Application-aware backups, by contrast, force you to look directly at what’s being protected. In this case, the size difference alone was enough to raise questions.

Digging into the phpIPAM Database

With the size discrepancy in hand, the next step was to look at the database itself.

By inspecting table sizes and row counts, it quickly became clear that one instance was retaining a significant amount of historical or log-related data that the other was not.

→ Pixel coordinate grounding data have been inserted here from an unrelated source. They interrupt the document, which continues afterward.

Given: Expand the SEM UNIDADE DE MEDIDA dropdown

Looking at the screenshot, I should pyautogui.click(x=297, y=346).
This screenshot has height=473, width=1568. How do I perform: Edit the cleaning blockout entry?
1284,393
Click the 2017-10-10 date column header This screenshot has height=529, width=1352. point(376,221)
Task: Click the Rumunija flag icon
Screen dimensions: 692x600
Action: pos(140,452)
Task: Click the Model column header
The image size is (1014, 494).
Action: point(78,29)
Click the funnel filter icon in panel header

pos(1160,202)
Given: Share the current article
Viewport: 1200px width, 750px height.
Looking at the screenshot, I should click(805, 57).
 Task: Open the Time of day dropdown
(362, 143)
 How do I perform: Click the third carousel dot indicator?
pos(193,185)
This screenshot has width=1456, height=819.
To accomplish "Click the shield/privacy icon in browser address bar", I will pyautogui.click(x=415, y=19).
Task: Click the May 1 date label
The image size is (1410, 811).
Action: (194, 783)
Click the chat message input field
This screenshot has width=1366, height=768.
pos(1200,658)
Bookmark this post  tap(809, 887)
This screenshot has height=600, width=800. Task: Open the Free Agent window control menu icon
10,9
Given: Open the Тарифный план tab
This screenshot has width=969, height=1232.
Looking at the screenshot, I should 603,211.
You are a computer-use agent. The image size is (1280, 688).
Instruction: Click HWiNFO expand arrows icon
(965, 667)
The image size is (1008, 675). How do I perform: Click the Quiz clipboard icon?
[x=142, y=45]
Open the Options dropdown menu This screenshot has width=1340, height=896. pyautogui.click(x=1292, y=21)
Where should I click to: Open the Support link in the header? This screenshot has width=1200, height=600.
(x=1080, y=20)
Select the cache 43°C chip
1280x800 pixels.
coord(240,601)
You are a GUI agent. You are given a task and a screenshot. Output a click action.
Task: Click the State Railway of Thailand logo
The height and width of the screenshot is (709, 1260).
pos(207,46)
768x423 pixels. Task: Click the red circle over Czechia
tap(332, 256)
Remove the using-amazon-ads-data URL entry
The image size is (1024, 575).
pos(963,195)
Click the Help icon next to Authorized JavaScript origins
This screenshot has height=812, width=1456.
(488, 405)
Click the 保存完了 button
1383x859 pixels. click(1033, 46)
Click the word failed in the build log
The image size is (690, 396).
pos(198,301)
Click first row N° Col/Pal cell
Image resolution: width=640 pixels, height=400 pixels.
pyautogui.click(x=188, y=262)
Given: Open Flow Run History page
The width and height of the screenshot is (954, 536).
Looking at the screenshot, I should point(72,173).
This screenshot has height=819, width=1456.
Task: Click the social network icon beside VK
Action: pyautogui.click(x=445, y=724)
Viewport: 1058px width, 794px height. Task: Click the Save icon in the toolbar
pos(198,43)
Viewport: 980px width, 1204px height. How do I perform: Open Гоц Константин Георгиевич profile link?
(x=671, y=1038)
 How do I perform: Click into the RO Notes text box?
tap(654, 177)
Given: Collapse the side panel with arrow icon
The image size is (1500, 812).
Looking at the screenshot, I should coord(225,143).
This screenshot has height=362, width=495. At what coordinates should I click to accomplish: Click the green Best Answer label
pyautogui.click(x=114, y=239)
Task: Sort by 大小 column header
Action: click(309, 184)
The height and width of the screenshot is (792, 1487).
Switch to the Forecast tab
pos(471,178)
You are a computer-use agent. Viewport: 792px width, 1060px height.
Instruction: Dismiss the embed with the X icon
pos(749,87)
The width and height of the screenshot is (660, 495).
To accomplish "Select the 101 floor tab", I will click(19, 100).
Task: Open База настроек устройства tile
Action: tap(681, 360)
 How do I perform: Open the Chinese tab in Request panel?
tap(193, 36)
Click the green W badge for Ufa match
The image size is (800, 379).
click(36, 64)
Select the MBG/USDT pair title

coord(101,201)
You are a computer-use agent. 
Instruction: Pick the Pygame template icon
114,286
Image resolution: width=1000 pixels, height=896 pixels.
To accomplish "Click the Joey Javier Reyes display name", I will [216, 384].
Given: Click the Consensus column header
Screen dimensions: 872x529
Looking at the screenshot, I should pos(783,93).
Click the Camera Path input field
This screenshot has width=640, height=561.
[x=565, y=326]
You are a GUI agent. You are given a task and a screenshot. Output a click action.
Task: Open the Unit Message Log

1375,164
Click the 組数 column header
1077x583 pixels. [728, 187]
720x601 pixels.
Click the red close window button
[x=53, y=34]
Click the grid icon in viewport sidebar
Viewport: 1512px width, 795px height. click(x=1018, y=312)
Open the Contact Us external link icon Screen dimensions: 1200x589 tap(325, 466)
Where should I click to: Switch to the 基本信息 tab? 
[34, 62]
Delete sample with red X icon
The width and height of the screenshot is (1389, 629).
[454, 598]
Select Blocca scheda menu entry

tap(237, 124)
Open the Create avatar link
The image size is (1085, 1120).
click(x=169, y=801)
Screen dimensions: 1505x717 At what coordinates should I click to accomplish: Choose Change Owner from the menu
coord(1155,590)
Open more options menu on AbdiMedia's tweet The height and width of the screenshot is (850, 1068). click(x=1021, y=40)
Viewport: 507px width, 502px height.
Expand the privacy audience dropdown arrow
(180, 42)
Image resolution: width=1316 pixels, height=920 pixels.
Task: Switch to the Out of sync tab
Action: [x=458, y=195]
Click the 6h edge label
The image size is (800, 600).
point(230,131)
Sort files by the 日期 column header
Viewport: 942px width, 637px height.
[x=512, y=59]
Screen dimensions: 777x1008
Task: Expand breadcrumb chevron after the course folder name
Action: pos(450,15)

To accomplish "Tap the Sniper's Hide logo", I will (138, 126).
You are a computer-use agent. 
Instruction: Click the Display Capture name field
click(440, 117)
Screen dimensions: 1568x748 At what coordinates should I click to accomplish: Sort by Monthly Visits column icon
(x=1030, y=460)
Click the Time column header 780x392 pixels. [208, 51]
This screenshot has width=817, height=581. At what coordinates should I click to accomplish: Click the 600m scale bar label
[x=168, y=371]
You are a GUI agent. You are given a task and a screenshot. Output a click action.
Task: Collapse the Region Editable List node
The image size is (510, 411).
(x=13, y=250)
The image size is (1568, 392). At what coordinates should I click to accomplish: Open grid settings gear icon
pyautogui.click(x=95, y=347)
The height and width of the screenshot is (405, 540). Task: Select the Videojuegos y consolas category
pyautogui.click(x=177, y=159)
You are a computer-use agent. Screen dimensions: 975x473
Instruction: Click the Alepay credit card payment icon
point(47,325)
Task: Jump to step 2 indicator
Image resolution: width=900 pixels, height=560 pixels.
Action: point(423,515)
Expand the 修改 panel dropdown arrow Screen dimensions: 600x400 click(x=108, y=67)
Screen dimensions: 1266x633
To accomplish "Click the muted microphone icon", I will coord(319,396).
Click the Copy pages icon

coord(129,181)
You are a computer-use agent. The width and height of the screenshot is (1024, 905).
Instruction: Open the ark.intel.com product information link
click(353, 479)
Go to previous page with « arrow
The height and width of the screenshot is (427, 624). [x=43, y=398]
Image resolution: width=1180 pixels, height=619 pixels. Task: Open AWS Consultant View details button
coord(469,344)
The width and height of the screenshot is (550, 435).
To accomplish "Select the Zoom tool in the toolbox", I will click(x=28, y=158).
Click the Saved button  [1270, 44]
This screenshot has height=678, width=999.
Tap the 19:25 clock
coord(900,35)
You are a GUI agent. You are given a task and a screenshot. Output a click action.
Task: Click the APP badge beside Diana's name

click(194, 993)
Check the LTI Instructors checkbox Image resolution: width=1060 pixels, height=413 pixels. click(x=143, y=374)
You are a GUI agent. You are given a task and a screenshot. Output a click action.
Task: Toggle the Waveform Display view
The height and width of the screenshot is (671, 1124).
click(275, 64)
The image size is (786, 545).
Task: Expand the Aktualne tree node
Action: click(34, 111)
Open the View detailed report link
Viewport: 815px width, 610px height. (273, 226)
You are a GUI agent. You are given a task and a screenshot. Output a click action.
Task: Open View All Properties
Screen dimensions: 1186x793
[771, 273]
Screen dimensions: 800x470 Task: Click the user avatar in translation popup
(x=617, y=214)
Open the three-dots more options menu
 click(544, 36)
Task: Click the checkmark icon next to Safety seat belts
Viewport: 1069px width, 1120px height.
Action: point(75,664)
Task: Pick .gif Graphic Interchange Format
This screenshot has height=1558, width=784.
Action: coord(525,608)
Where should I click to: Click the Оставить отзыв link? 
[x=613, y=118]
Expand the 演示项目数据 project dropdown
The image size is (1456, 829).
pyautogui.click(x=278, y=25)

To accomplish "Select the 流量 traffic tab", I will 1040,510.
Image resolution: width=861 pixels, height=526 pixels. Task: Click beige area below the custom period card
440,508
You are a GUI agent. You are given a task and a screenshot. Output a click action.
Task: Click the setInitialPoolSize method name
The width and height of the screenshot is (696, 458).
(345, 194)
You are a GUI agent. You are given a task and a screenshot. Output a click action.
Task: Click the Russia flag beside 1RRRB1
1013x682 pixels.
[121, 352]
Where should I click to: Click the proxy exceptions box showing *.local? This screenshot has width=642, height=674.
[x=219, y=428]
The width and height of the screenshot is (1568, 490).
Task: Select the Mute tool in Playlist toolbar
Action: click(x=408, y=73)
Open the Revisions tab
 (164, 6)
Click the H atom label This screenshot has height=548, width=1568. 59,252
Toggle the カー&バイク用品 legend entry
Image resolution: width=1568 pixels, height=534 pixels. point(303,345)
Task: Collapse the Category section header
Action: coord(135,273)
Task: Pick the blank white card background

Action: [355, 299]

To connect to the database, which was running in a container, I ran:

docker compose exec devipam-mariadb /bin/bash

Once I was inside the container, I connected to the database with

mariadb -u root -p

From here, ChatGPT helped me with some SQL queries. The one to find the largest table was:

SELECT
     table_schema as `Database`, 
     table_name AS `Table`, 
     round(((data_length + index_length) / 1024 / 1024), 2) `Size in MB` 
FROM information_schema.TABLES 
ORDER BY (data_length + index_length) DESC
LIMIT 5;

This was pointing me at the phpipam.logs table, and to get a feel for some of the events it contained I ran:

SELECT *
FROM phpipam.logs
LIMIT 5;

A few more investigative queries, grouping my username and command, led me to an existing phpIPAM issue:

phpIPAM GitHub Issue #3545 – Excessive database growth due to retained data

The issue documents how certain tables can grow unbounded over time, particularly with historical scan and discovery data enabled. This issue (https://github.com/phpipam/phpipam/issues/3545) even provided a sample query to aid with cleanup. The issue showed creating this as a recurring job, but based on my data this issue was no longer occurring on a regular basis, it was an issue that happened in the past.

Cleaning Up the Data

Armed with that context, I ran a small number of targeted queries to understand and then remove old, unnecessary entries. The goal wasn’t to blindly delete data, but to:

  • Identify logs events responsible for the majority of the growth
  • Confirm the data was no longer operationally useful
  • Reduce backup size without impacting functionality

The following query tested the logic I was going to use for removals:

SELECT
    COUNT(*) AS rows_to_delete,
    MIN(date) AS oldest,
    MAX(date) AS newest
FROM phpipam.logs
WHERE (command = 'user login' or command like 'users object % edit' or details like '% in ipaddresses edited. hostname: %')
  AND date < NOW() - INTERVAL 60 DAY;

This showed about 2.8m rows, dating back nearly 3 years, that I thought would be safe to delete. Changing the statement (replacing the SELECT with a DELETE) resulted in the final cleanup query:

DELETE FROM phpipam.logs
WHERE (command = 'user login' or command like 'users object % edit' or details like '% in ipaddresses edited. hostname: %')
  AND date < NOW() - INTERVAL 60 DAY;

This query took about 20 seconds to execute and deleted the expected 2.8m rows. The functionality of phpIPAM is unchanged, but the backup related results were immediate.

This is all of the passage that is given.